§ Brief 1:
Answer these questions from the text on the Scottish Café:
(a) At what address was the café located?
(b) What did the café's name come from?
(c) Whose table was the focal point of activity there?
§ Brief 2:
Please repeat the part of the text on the Scottish Café starting at "The Scottish Café (Kawiarnia" and ending at "analysis and topology.", without any changes.
§ Brief 3:
Recast the paragraph of the text on the Scottish Café that begins "The café was located at Plac Akademicki 9" as a short list that keeps its main facts.

[Text provided — start]

The Scottish Café (Kawiarnia Szkocka) was a café in Lwów, Poland (now Lviv, Ukraine) where, in the 1930s and 1940s, mathematicians from the Lwów School of Mathematics collaboratively discussed research problems, particularly in functional analysis and topology.

==History==
The café was located at Plac Akademicki 9, near the Jan Kazimierz University, and belonged to Zofia Teliczkowska. It offered traditional Polish dishes, coffee and alcoholic beverages. The Scottish Café's name originated from the building's supposed similarity to a Scottish castle. It became popular among the Lwów mathematicians who regularly met there to eat and drink, play chess, debate and solve mathematical problems. Other intellectuals who are known to have frequented the place include Bruno Schulz, Franz Kafka, Stanisław Lem, Simon Wiesenthal, and Raphael Lemkin.

The place was known for its unique and lively atmosphere, the focal point of activity being the table of Stefan Banach, Stanisław Mazur, and Stanisław Ulam. An invitation to the Scottish Café was regarded as a kind of rite of passage reserved only for the most talented students who had earned the respect of one of the faculty members.

[Text provided — finish]
[Exercise data — start]

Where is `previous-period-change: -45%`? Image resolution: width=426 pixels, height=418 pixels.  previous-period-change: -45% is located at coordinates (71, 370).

[Exercise data — finish]

§ Task result 1:
(a) Plac Akademicki 9, near the Jan Kazimierz University.
(b) The building's supposed similarity to a Scottish castle.
(c) The table of Stefan Banach, Stanisław Mazur, and Stanisław Ulam.

§ Task result 2:
The Scottish Café (Kawiarnia Szkocka) was a café in Lwów, Poland (now Lviv, Ukraine) where, in the 1930s and 1940s, mathematicians from the Lwów School of Mathematics collaboratively discussed research problems, particularly in functional analysis and topology.

§ Task result 3:
- Location: Plac Akademicki 9, near the Jan Kazimierz University
- Owner: Zofia Teliczkowska
- Offerings: traditional Polish dishes, coffee and alcoholic beverages
- Name: from the building's supposed similarity to a Scottish castle
- Lwów mathematicians met there regularly to eat and drink, play chess, debate and solve mathematical problems
- Other known visitors: Bruno Schulz, Franz Kafka, Stanisław Lem, Simon Wiesenthal and Raphael Lemkin